Passage for review -
= = = = = = =
Extremely slow practice, even in a slow movement, can also be helpful in securing memory because it removes some of the digital memory.

Friday, June 6, 2014

Stretching Exercises for Pianists: The Topic That Won't Die

One contributor to a music forum for pianists offered a YouTube video of a pianist "stretching" his fingers using the keyboard as his stationary block. He worked his fingers in and out of the black keys and against the rail, claiming that these stretches made him limber. Needless to say, discussion ensued. Some wise pianists—these are the ones who agree with me—observed that such gesticulations had nothing at all to do with piano playing. If that's true, if these stretches are not about piano playing, what might they be about. I say "might" because I can only speculate. I put these "limbering" exercises in a category with other feel-good, possibly therapeutic, activities that are akin to warmup stretches that dancers, athletes and yoga practitioners use.
     I know how good stretches can feel because I do them myself— on a mat on the floor—in order to increase circulation in my limbs and "wake up." I can imagine that this pianist of the video experiences similar feelings of release as he manipulates his fingers. But, no, this has nothing to do with piano playing.
= = = = = = =
Listed entries -
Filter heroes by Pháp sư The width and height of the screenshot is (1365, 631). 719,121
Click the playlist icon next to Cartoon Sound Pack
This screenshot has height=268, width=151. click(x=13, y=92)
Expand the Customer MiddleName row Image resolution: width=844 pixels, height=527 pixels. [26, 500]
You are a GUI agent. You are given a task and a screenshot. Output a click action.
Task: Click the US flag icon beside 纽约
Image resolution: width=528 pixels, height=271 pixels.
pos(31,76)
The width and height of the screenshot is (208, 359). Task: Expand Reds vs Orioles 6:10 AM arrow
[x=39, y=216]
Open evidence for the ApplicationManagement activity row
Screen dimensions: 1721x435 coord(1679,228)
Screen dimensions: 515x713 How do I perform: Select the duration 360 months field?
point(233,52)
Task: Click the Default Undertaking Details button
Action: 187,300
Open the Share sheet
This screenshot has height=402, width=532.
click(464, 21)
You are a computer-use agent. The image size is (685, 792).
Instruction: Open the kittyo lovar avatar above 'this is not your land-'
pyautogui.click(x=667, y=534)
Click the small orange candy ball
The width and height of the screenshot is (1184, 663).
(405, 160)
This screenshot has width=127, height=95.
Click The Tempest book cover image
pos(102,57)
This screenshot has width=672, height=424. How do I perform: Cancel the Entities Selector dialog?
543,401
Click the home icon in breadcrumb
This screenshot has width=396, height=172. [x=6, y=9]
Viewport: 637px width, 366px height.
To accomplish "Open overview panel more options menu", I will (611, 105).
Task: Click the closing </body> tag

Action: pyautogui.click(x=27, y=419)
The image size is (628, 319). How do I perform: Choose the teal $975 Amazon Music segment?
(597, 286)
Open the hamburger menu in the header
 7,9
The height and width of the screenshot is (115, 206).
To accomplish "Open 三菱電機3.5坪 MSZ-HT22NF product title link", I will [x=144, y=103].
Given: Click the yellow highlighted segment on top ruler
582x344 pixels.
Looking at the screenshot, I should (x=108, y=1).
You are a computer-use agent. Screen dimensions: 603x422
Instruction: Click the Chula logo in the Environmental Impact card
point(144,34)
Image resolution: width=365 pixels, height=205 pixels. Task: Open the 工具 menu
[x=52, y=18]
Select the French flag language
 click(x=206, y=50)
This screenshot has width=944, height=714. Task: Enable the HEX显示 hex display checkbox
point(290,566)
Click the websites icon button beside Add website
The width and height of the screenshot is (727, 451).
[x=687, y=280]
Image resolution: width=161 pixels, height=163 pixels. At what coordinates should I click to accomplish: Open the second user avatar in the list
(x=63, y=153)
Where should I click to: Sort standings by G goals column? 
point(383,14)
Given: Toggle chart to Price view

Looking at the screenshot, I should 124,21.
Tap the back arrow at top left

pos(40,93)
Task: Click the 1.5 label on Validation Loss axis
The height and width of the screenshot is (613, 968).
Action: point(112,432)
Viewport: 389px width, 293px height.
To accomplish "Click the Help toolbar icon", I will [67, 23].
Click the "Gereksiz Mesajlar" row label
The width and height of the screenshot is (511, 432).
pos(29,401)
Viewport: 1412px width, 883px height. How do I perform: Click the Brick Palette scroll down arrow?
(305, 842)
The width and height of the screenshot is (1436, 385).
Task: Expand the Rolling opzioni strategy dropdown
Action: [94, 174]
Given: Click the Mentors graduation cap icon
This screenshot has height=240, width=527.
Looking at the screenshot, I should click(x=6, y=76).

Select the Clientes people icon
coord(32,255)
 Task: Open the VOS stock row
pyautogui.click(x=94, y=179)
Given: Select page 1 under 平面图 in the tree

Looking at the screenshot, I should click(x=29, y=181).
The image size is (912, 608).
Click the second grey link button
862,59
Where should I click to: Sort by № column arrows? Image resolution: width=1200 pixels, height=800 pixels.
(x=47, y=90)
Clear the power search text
= = = = = = =
Required tasks -
a – In the post on stretching exercises for pianists, what did the pianist in the video use as his stationary block?
b – Say whether each statement agrees with the post on stretching exercises for pianists, answering yes or no and quoting the deciding words: (i) The author does stretches on a mat on the floor. (ii) The pianist in the video worked his fingers against the music stand. (iii) The author concludes that the finger stretches are part of piano playing.

Results by task -
a – The keyboard.

b –
(i) Yes: "on a mat on the floor"
(ii) No: "He worked his fingers in and out of the black keys and against the rail"
(iii) No: "But, no, this has nothing to do with piano playing."